After the Bombay High Court dismissed petitions opposing the felling of trees in Aarey Colony located in north Mumbai for the construction of a metro shed, activists have alleged that authorities started hacking trees before the 15-day waiting period.
A forest is a large area dominated by trees. There is no universally recognised or precise definition, with more than 800 definitions of forests used around the world. Although a forest is usually defined by the presence of trees, under many definitions, “an area completely lacking trees may still be considered a forest if it grew trees in the past, will grow trees in the future, or was legally designated as a forest regardless of vegetation type.”
Forests cover a third of the world’s land. According to the World Bank’s World Development Indicator 2016 “At the beginning of the 20th century, the Earth’s forest area was about 50 million square kilometers. According to the World Bank’s World Development Indicator 2016, since 1990, the world has lost 1.3 million square kilometers of forests, an area larger than South Africa.”
According to a study published in the research journal ‘Nature’ dated September 2015, there are about 3 trillion trees on Earth, which amounts to about 400 trees per person. “Of these trees, approximately 1.30 trillion exist in tropical and subtropical forests, with 0.74 trillion in boreal regions and 0.66 trillion in temperate regions.” It is estimated that over 15 billion trees are cut down each year, and the global number of trees has fallen by approximately 46% since the start of human civilization. Tropical regions have been seeing the fastest loss of forests.
World Bank’s report titled ‘Turn Down the Heat: Climate Extremes, Regional Impacts, and the Case for Resilience’, concluded that “The world would warm by 4 degrees Celsius above pre-industrial levels by the end of this century if we did not take concerted action now”.
According to a study by Michigan University’s ‘Global Change Curriculum’, it is only after more than 100 years that forests become as they were before they were cut.
According to the Intergovernmental Science-Policy Platform on Biodiversity and Ecosystem Services (IPBES), current extinction rates are about 1,000 times higher than before humans came along, and future rates are likely to about 10,000 times higher.
The UN General Assembly has declared 2011-2020 as the UN Decade on Biodiversity. The United Nations proclaimed May 22 the International Day for Biological Diversity (IDB), to increase understanding and awareness of biodiversity issues.
According to Ecologist Fredrick Clements, who worked on the concept of predictable change in vegetation time, ecological succession is a process involving several phases:
- Nudation: Succession begins with the development of a bare site, called nudation (disturbance).
- Migration: refers to the arrival of propagules.
- Ecesis: involves the establishment and initial growth of vegetation.

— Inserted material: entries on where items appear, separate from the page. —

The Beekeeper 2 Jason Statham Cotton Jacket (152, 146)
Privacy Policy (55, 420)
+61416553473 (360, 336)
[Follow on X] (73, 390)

- Competition: as the vegetation becomes well established, grows, and spreads, various species begin to compete for space, light, and nutrients.
- Reaction: during this phase autogenic changes such as the buildup of humus affect the habitat, and one plant community replaces another.
- Stabilisation: a supposedly stable climax community forms.
Scientists have recorded how the first known forests on Earth arose in the Late Devonian (approximately 380 million years ago), with the evolution of Archaeopteris. Archaeopteris quickly spread throughout the world, from the equator to subpolar latitudes. Archaeopteris formed the first forest by being the first known species to cast shade due to its fronds and forming soil from its roots.
The greenhouse effect resulting in an increase in temperature is likely to bring profound allogenic changes. Allogenic succession is caused by external environmental influences and not by the vegetation. Climate change often occurs at a rate and frequency sufficient to prevent arrival at a climax state.
Forests provide a diversity of ecosystem services including:
- Converting carbon dioxide into oxygen and biomass. A full-grown tree produces about 100 kg of net oxygen per year.
- Acting as a carbon sink. Therefore, they are necessary to stop climate change.
- Aiding in regulating climate. For example, research from 2017, show that forests can induce rainfall. If the forest is cut, it can lead to drought.
- Purifying water.
- Mitigating natural hazards such as floods.
- Serving as a genetic reserve.
- Serving as a source of lumber and as recreational areas.
According to the special report on Global Warming by the Intergovernmental Panel on Climate Change (IPCC) in October 2018, to avoid temperature rise by more than 1.5 degrees above pre-industrial levels, there will need to be an increase in global forest cover equal to the land area of Canada (10 million km2), by the year 2050.
So, when a forest is destroyed, like in Aarey, then an ecosystem will die. Let’s come and raise our voice to save forests.